Viviana D’Alessandro Awards 2023

Dieci dischi dal 2023

Bono / Burattini, “Suono In Un Tempo Trasfigurato” (Maple Death)

Senza dubbio il disco italofilo più lodato dell’anno. E non parlo solo di provenienza geografica, anche se il neo-nato duo bolognese formato dalla cantante e fondatrice degli Ofeliadorme Francesca Bono e la percussionista poliedrica dei Massimo Volume Vittoria Burattini soddisferebbe a pieni voti anche questa mia richiesta. “Suono In Un Tempo Trasfigurato”, esordio uscito per la Maple Death Records, affonda le mani direttamente nella ricca tradizione italiana del jazz cosmico, nella library music e il lavoro senza eguali degli ingegneri della RAI che lavoravano con il Gruppo Di Improvvisazione Nuova Consonanza, passando per Morricone e Daniela Casa. Composto quasi esclusivamente con i suoni accoglienti e pastosi di un vecchio sintetizzatore Juno-60 e quelli ariosi della batteria organica, è la sintesi perfetta fra l’elettronica contemporanea e la patina hauntologica delle colonne sonore sci-fi d’epoca.

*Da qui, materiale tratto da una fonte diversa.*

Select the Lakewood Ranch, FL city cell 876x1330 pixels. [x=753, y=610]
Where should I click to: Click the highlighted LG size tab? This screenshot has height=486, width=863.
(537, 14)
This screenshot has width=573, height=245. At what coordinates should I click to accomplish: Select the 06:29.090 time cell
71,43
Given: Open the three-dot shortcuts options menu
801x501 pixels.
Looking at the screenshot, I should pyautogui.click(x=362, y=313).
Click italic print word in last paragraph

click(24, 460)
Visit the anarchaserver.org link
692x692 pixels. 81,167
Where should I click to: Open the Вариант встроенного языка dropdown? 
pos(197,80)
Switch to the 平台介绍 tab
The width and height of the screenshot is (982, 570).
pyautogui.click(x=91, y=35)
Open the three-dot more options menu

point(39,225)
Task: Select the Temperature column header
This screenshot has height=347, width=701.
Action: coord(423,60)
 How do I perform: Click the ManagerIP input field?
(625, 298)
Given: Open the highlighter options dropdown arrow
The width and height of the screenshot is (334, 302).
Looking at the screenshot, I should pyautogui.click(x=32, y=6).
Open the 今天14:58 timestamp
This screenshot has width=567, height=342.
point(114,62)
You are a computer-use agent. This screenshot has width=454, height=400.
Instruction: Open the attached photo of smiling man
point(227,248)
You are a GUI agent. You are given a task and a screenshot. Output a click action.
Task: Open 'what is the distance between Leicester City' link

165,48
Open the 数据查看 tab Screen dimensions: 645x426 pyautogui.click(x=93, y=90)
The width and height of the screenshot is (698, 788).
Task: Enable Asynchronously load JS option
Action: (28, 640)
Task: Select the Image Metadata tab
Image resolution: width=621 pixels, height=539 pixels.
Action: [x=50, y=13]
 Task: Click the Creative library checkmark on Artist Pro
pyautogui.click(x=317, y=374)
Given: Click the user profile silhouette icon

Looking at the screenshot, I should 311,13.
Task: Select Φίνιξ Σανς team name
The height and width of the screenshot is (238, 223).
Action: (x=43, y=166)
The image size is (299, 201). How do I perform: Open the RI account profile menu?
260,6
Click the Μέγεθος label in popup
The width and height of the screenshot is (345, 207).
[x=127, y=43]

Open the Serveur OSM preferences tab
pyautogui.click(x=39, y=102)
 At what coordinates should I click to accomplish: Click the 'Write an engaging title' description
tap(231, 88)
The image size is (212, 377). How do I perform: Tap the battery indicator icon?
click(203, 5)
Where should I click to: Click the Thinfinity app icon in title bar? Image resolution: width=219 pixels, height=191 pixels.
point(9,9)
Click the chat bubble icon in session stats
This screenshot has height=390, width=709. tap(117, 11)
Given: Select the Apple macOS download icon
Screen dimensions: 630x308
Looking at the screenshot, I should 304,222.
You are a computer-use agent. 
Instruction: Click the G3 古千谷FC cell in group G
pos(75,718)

Junko Ueda, PoiL – “PoiL / Ueda” (Dur et Doux)

L’ultima avventura del gruppo avant-prog/zeuhl francese PoiL li ha portati a collaborare con la cantante shomyo Junko Ueda, che condisce questo put-purri con il suono del satsuma-biwa (il liuto giapponese). Un album che a tratti assomiglia più a un rito sciamanico che a una composizione musicale vera e propria, che mescola con veemenza groove sghembi e complessi con climax iper-drammatici di voci compresse. Aggiungete a questa stranezza il fatto che sia ispirato a un racconto di epica medievale giapponese del XIII secolo su una guerra sanguinosa fra clan chiamato Heike-Monogatari e avrete quello che i Magma avrebbero potuto fare se fossero atterrati in Asia viaggiando da Kobaïa.

Rắn Cạp Đuôi, “*1” (Nhạc Gãy)

Da anni il collettivo vietnamita Rắn Cạp Đuôi milita nei club di Saigon sul confine slabbrato fra sound art ed elettronica sperimentale, e “*1” è il loro secondo testamento (dopo “Ngủ Ngày Ngay Ngày Tận Thế” per la berlinese Subtext). Flussi non lineari di trascendenza richiamano qua e là trame di IDM, plunderphonics e deconstructed club che entrano e fuoriescono continuamente dal mix. L’ascolto più onnivoro che farete quest’anno.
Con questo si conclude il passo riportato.